- [What to do]
**a)** Reproduce the Tlaquepaque passage from "In March 1530, Nuño" to "to meet Guzmán.", with both ends included.
**b)** In the Tlaquepaque passage, what baptismal name was Queen Cihualpilli given?
**c)** Carry on writing the Tlaquepaque passage from its final sentence.
START Excerpt to read
The name Tlaquepaque derives from Nahuatl and means "place above clay land". The area is famous for its pottery and blown glass.
Before the Spaniards arrived on these lands, the Toluquilla, Zalatitán, Coyula, Tateposco, Tlaquepaque, Tapechi (Tepetitlán), and Tequepexpan, formed with Tonalá a kingdom, ruled by a woman named Cihualpilli Tzapotzinco. It was inhabited by Tonalteca Indians and later by the tecos that were in place at the arrival of the Spaniards. It was a pre-Hispanic town settled on a hill where they built houses of grass, reaching 500 inhabitants.

In March 1530, Nuño de Guzmán and his followers arrived in the region, entering San Martín de las Flores, formerly known as Tlaxicoltzingo. Upon learning of the Spaniards' approach, the indigenous population divided into two factions. Queen Cihualpilli and some nobles advocated for a peaceful reception, acknowledging the Spaniards' superior power, while others prepared to resist. The proponents of peace sent a delegation of nobles and leaders from various towns to meet Guzmán.

Representatives included Coyotl, Chitacotl, Tonatl, Xonatic, Cuauhuntin, and Oceotl from Tlaquepaque; Coyopitzantli from Tetlán; Timoac and Oxatl from Tzalatitán; Ipac from Atemaxac; and Tzacamitl from Ichcatlán. The delegation presented Guzmán with gifts such as chickens, eggs, honey, avocados, onions, and fruits, expressing their willingness to welcome the Spaniards peacefully.

Guzmán was warmly received by Queen Cihualpilli of Tonalá, who was baptized with the name Juana Bautista Danza. The name "Danza" was chosen in a raffle that included alternatives like Petra and Micaela, commemorating a dance she organized in honor of the Spaniards.
END Excerpt to read
START Dataset
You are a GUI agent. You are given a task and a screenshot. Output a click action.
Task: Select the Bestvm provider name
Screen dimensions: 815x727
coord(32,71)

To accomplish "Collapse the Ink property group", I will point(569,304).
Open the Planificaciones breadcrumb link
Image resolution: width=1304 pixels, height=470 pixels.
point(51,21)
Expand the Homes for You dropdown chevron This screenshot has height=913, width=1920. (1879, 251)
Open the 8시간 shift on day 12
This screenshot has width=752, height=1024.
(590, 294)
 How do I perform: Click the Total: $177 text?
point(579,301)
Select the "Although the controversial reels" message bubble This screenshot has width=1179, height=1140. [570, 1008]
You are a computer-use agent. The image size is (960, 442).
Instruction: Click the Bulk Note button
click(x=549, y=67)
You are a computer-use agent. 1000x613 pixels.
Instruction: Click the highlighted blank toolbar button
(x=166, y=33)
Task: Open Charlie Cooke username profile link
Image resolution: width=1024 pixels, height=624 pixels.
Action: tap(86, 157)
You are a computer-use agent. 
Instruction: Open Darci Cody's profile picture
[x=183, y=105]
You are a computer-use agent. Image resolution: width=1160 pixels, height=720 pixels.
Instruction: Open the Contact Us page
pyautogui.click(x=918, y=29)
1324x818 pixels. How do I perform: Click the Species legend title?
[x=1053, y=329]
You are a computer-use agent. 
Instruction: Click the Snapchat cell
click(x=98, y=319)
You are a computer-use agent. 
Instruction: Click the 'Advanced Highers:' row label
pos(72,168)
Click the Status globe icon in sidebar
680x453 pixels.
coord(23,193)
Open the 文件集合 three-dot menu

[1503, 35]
END Dataset
- [Answers to each task]
**a)**
In March 1530, Nuño de Guzmán and his followers arrived in the region, entering San Martín de las Flores, formerly known as Tlaxicoltzingo. Upon learning of the Spaniards' approach, the indigenous population divided into two factions. Queen Cihualpilli and some nobles advocated for a peaceful reception, acknowledging the Spaniards' superior power, while others prepared to resist. The proponents of peace sent a delegation of nobles and leaders from various towns to meet Guzmán.

**b)** Juana Bautista Danza

**c)**
Before entering the city, Guzmán sent men to demand submission from the resisting factions, but they were met with shouting and a rain of arrows. The resistance, led by Tlaquitehuitli of Tetlán and indigenous nobles Cuautipizahuac and Catipamatac, clashed with Guzmán's forces. The confrontation ended unfavorably for the indigenous rebels.

On 25 March 1530, Nuño de Guzmán formally claimed the kingdom of Tonalá and its subject towns, including Tlaquepaque. In 1548, the town was renamed San Pedro Tlaquepaque at the suggestion of Fray Antonio de Segovia. During the colonial era and throughout the 19th century, the town was primarily known by this name.

By the second half of the 16th century, San Pedro became part of the corregimiento under the jurisdiction of Guadalajara. As the Spaniards established control in Guadalajara, they extended political and religious authority over surrounding towns. San Pedro was required to pay tribute based on its population and economic activities.

In 1551, census records showed that San Pedro had 1,416 inhabitants living in 177 jacales (huts). The imposed tribute included four loads of grass daily, ten Castilian chickens, ten loads of firewood, five laborers per week, thirty blankets, forty Tapatío cloaks, twenty pairs of quills, six loaves of salt, and two jugs of honey every two months, as well as 400 fanegas of corn and 20 fanegas of chili annually.

By 1600, San Pedro had fewer inhabitants than Toluquilla, a community now part of Tlaquepaque. Alonso de la Mota and Escobar remarked:

Leaving, then, from Guadalajara on the road that falls further to the east, one goes to the town of San Pedro of one hundred Indian neighbors

By 1621, San Pedro was a doctrine of Franciscan religious from the convent of Guadalajara. On the morning of 26 November 1810, Hidalgo made his entrance to San Pedro where he was presented with a feast, and in the afternoon he entered the capital triumphantly.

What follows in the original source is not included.